You can show consumers a food safety video, and give them food safety tools, but you can’t make them use food thermometers all of the time.

Study results just published by the USDA’s Food Safety and Inspection Service show consumer behavior related to the use of thermometers when cooking ground turkey patties. “An Observational Study of Thermometer Use by Consumers When Preparing Ground Turkey Patties” is in the July issue of the “Journal of Food Protection,” which is published by the International Association for Food Protection.

“As a food scientist, it’s important that we publish these results in peer-reviewed journals and that other scientists have access to the methodology and results,” said USDA’s Under Secretary for Food Safety Mindy Brashears. “This is in direct alignment with my goal to lead food safety using science, and we are ensuring that our safe food handling and cooking recommendations are grounded in science and are designed to help prevent foodborne illness.”

Data collected from six test kitchen facilities in two locations in North Carolina – one urban and one rural — compared two groups of people randomly assigned to one of two groups. One group was shown a video about food safety and the use of food thermometers during preparation. The other group did not see the video.

Although 62 percent overall said they owned a food thermometer, only 34 percent of those who did not see the video used thermometers while cooking in the test kitchens. A full 75 percent of those who saw the video used the provided thermometers. 

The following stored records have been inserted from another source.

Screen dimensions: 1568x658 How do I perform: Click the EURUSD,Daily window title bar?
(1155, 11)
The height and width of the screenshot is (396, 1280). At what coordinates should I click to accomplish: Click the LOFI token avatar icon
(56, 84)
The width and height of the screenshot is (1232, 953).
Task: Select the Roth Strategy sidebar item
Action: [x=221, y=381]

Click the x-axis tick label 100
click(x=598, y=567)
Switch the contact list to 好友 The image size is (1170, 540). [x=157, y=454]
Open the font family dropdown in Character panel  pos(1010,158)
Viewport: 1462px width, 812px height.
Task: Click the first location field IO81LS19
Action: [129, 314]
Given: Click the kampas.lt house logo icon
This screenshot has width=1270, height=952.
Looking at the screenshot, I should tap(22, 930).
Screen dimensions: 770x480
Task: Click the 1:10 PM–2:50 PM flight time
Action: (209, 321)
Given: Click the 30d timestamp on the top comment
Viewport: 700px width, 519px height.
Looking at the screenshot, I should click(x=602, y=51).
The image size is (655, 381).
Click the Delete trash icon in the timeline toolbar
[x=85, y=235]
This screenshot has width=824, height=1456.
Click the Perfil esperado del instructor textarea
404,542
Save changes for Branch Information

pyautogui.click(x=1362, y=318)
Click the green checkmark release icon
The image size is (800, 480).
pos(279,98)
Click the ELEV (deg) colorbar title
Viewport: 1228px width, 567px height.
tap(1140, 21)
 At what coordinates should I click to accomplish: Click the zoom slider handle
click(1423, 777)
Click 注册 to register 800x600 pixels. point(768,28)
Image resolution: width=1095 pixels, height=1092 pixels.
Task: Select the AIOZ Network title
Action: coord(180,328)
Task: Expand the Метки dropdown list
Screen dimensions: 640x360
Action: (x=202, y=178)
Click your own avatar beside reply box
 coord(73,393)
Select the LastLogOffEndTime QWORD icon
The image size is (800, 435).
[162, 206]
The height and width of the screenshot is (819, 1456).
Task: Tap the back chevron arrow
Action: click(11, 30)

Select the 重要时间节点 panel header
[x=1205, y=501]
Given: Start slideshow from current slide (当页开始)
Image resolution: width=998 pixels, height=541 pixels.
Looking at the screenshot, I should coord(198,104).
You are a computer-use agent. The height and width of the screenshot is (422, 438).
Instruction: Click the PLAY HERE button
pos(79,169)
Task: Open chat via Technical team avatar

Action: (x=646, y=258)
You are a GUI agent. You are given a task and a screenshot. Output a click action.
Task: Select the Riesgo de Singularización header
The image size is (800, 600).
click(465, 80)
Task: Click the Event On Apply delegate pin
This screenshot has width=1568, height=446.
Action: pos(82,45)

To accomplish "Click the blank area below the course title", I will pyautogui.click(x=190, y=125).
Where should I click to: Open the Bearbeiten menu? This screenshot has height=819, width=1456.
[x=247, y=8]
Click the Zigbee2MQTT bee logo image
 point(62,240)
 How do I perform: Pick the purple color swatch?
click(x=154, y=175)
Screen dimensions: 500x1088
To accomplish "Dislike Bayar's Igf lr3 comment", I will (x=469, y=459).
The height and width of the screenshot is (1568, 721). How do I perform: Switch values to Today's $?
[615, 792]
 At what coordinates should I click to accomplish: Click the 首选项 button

The video viewers were twice as likely to insert the food thermometer correctly in the turkey patty compared to the non-video group, at 52 percent and 23 percent, respectively, according to the research report.

Those who saw the safety video also scored better as far as testing both of two turkey patties to make sure they were both properly cooked. When those in the non-video group used a food thermometer, 46 percent did not cook the turkey patties to the safe internal temperature of 165 degrees F.

The study, conducted in 2018, has been under review by experts in the field to gain peer-reviewed designation.